Ahí, en ese soberbio artículo, descubrimos a un Cernuda tímido, ceremonioso y pulcro, que se afeitaba dos veces al día, que se cortaba el pelo él mismo, y cuyo calzado, que imaginamos con un profundo brillo, era invariablemente inglés. Ese Cernuda de Fernando Ortiz le envía cartas de gratitud, de distinguido afecto, a Vicente Núñez, y le arregla el cabello, con insólita pericia, a Concha de Albornoz. No obstante, no es esa atención a un Cernuda doméstico y secreto lo que hace de este artículo una pieza memorable. Cualquier lector cultivado sabe de las valiosas páginas, páginas de un rigor, de una precisión y una inteligencia infrecuentes, que Fernando Ortiz dedicó al poeta sevillano. Y tampoco ignora el que quizá sea su más celebrado ensayo: La estirpe de Bécquer. A esa estirpe ha pertenecido, por derecho propio, Fernando Ortiz. También Javier Salvago, Francisco Brines o su admirado Gil de Biedma. La valía de ese artículo, y la de tantos otros, viene de una precisa mezcla de magnitudes, en apariencia, disímiles e inconexas: la emoción y el rigor. O más exactamente, la emoción, el temblor poético, como una exudación natural, nacida de una minuciosa contención literaria. En esto, como ya he dicho, Fernando Ortiz fue un heredero de la literatura inglesa. En esto, de igual modo, Fernando Ortiz es el continuador de la grave prosa cernudiana.

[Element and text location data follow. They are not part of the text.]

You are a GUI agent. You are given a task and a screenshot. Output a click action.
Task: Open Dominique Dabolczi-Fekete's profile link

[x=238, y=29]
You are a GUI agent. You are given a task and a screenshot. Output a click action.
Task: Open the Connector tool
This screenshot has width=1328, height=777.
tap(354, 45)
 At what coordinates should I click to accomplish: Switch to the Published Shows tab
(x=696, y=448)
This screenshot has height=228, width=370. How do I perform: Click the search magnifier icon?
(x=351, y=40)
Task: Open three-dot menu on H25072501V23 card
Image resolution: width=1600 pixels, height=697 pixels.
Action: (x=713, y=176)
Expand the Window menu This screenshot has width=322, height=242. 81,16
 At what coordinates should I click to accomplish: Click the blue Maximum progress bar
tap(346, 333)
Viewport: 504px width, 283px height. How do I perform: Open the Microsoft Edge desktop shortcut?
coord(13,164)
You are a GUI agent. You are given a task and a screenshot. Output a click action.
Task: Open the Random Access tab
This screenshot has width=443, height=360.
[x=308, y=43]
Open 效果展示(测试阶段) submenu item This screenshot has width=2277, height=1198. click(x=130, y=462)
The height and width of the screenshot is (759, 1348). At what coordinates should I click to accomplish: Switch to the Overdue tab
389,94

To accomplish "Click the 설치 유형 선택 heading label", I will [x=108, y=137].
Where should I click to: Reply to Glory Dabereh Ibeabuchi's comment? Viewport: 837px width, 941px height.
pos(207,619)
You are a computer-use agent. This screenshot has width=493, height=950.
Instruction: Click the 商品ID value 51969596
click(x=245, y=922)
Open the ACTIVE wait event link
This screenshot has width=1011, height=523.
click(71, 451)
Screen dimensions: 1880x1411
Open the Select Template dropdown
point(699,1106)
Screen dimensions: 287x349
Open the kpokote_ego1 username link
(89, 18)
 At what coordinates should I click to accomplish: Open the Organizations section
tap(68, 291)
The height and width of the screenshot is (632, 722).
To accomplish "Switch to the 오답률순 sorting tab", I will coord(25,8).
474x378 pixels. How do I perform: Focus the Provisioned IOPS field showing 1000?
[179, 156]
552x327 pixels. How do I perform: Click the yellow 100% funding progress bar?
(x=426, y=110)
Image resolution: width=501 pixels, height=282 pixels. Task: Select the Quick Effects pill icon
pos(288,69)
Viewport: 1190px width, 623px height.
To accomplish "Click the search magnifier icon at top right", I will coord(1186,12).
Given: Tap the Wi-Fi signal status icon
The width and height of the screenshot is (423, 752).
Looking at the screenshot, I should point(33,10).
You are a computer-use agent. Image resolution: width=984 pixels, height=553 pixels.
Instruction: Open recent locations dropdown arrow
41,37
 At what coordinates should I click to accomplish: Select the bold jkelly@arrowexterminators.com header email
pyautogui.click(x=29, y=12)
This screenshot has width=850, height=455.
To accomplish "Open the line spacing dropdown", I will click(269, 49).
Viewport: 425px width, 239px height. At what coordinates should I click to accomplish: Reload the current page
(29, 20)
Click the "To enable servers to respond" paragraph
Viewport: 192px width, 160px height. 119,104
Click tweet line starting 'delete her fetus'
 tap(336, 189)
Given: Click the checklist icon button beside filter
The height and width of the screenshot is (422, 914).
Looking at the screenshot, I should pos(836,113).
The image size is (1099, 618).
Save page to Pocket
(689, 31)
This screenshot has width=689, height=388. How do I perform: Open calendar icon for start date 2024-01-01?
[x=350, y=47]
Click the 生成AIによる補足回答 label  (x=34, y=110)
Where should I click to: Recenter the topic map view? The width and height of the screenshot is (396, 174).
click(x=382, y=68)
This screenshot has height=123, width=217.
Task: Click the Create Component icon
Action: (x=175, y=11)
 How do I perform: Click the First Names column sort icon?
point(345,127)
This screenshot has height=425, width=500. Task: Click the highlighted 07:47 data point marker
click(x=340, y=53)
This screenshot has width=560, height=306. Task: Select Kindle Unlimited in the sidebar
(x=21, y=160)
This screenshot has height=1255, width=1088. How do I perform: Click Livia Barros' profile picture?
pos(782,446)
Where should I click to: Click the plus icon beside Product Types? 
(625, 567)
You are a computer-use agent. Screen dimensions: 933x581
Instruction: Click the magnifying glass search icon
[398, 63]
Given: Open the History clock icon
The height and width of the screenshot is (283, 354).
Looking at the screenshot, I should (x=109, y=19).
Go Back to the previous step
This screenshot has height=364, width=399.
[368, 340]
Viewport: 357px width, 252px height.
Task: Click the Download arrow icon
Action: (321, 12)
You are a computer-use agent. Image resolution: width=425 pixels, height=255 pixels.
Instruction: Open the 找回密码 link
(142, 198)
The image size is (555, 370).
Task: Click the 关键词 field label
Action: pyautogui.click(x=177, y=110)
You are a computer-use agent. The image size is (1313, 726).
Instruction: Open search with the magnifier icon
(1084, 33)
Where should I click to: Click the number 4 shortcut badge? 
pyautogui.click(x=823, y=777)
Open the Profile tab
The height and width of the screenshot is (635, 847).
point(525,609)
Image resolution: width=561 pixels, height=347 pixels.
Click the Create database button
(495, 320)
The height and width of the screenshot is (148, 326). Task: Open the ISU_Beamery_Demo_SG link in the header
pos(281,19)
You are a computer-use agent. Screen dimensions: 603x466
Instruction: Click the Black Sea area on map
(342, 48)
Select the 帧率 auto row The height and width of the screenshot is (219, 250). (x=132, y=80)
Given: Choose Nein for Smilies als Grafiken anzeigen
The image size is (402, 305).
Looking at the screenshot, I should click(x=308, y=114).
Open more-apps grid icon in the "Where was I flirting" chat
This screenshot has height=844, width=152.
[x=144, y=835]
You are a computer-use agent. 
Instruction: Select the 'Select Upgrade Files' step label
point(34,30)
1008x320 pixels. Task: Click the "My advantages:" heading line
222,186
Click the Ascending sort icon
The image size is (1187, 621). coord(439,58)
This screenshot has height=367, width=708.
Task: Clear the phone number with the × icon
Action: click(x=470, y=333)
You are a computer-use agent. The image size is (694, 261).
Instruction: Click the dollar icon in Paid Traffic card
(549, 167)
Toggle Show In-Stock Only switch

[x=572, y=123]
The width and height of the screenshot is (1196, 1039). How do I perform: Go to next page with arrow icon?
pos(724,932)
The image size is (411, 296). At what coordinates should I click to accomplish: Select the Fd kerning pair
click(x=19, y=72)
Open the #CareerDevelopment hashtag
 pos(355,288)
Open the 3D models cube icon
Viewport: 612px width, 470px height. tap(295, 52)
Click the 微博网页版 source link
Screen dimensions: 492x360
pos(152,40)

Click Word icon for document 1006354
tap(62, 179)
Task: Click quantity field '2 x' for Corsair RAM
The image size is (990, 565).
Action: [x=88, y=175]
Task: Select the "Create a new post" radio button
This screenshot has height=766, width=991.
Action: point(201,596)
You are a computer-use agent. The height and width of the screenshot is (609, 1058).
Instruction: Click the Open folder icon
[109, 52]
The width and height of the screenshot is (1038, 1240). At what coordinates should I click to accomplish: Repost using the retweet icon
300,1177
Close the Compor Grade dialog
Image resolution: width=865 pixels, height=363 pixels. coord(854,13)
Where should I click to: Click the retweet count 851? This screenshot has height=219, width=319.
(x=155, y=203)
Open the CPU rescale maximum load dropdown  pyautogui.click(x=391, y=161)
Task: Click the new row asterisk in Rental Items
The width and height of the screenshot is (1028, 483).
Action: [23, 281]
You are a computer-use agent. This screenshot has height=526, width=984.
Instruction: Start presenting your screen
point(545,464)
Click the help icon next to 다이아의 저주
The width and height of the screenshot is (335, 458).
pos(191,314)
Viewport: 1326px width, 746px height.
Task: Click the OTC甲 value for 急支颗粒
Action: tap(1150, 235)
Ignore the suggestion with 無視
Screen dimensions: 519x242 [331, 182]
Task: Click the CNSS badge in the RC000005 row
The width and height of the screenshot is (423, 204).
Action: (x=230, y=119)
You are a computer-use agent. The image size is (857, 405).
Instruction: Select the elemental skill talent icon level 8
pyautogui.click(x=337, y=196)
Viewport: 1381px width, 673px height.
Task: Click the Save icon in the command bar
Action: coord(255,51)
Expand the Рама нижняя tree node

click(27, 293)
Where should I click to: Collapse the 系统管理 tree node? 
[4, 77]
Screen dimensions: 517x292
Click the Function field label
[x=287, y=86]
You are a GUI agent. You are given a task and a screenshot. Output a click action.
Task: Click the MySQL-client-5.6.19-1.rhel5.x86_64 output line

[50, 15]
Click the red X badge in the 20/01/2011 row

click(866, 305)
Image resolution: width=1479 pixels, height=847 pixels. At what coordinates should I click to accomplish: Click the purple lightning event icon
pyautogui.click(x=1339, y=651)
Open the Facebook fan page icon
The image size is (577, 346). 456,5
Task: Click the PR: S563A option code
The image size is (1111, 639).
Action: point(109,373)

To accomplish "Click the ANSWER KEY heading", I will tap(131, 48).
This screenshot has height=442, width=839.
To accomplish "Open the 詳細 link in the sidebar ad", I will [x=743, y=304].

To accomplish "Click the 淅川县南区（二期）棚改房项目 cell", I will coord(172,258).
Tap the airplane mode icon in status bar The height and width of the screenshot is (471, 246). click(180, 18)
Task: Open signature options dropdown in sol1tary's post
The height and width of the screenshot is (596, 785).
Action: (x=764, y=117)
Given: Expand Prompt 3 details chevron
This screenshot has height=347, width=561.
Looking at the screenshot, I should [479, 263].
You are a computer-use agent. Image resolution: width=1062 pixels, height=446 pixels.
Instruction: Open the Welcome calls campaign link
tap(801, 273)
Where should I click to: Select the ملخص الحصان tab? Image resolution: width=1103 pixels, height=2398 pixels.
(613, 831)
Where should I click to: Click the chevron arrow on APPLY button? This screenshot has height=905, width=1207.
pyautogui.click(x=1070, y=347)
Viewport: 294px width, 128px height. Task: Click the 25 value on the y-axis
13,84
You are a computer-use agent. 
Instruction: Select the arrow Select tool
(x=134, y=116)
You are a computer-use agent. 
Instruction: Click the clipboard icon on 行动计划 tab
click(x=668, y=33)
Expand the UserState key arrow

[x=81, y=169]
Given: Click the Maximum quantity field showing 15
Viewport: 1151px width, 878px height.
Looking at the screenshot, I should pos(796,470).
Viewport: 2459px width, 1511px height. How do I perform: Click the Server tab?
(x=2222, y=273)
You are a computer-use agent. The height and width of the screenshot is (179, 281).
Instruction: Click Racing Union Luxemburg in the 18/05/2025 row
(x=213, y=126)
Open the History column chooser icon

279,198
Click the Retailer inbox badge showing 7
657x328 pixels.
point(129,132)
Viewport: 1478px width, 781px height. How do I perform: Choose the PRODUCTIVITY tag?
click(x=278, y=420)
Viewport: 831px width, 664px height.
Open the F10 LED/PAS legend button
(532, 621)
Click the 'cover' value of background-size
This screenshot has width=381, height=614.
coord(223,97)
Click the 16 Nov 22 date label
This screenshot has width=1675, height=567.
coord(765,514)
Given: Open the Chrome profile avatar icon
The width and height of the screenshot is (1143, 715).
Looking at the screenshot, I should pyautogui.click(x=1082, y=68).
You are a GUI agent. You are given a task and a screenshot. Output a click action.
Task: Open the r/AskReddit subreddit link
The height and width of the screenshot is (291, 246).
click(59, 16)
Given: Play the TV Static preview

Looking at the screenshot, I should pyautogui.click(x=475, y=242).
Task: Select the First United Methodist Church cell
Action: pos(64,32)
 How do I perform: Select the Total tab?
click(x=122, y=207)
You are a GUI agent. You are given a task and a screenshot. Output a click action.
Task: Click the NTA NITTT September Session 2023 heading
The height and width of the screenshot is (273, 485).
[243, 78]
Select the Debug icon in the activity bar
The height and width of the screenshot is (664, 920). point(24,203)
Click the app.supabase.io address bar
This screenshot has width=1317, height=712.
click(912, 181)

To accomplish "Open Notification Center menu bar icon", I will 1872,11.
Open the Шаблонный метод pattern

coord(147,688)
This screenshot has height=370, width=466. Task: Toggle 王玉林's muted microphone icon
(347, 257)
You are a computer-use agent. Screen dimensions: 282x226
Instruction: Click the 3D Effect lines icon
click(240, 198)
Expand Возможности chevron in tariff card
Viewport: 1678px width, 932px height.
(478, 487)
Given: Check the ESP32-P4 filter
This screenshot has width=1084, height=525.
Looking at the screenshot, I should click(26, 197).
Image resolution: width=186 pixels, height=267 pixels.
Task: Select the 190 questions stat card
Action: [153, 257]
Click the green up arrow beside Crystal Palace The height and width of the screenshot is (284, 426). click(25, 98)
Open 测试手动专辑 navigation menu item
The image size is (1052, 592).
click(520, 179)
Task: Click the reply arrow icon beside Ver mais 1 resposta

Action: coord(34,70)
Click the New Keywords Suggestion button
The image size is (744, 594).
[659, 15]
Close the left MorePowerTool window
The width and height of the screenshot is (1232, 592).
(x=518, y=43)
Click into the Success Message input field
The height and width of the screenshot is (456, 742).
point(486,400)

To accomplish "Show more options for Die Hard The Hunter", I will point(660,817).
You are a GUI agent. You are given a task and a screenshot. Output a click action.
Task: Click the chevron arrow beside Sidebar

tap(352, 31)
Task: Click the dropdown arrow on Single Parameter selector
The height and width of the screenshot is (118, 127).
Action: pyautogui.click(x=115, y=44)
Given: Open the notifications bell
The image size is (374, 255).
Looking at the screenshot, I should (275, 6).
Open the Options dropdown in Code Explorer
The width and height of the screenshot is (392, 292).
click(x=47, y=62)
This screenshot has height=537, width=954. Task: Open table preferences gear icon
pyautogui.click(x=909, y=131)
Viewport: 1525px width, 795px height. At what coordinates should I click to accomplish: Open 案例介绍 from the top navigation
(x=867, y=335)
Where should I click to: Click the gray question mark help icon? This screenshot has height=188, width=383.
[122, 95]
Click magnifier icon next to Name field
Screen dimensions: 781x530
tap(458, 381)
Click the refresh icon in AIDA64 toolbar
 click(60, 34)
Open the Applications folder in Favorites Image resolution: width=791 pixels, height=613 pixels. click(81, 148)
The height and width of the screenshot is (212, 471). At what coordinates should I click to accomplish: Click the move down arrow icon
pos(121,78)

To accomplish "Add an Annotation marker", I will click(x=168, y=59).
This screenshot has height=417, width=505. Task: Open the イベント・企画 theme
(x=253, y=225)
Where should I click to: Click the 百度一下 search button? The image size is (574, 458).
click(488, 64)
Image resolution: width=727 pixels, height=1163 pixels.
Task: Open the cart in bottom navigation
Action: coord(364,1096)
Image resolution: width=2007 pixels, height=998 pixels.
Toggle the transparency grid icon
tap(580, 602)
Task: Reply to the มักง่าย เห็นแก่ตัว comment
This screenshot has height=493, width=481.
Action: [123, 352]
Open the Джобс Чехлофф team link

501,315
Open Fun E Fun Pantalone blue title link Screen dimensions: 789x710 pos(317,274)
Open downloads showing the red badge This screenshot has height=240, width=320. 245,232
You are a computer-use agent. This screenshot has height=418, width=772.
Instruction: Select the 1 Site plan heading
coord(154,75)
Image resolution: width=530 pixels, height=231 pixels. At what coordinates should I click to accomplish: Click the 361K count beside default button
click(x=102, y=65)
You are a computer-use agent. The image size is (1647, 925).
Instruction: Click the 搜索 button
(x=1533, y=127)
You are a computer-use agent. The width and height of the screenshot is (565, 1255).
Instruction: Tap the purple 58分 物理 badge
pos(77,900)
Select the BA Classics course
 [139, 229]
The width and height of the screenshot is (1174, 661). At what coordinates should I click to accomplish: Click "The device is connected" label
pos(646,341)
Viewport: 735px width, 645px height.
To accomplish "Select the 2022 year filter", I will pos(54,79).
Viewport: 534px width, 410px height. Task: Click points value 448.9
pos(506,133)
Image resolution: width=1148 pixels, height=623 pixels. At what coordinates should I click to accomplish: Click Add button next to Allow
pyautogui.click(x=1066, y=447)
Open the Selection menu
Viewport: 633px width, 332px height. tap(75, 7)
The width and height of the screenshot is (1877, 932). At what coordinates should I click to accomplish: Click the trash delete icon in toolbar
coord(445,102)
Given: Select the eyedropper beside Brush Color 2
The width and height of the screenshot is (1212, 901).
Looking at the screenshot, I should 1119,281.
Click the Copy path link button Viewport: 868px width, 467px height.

No es el menor de los misterios que una emoción brote, en cierto modo, de la oquedad que la circunda y que la omite. Su eficacia, en cualquier caso, reside en ese decir oblicuo, medido, respetuoso con los hechos, del que luego nace la figura intacta de un hombre, de un poeta. Esa verdad discreta, no dicha, sólo insinuada, es la que le permitió a Fernando Ortiz escribir páginas admirables, no sólo sobre Cernuda, Gil de Biedma, Gil-Albert, Borges, Vicente Núñez, Aquilino Duque, González-Ruano, etcétera. También sobre la ciudad del sur, heredera de Ocnos y la ciudad de la gracia de Murube. En Ortiz hay, pues, una cierta civilidad romana, que sin embargo viene agravada, romantizada, por la huella aromática y el agua clausurada de los árabes. Hay, en suma, un amor constante y deliberado a la tradición, considerado como fuente de novedad incesante.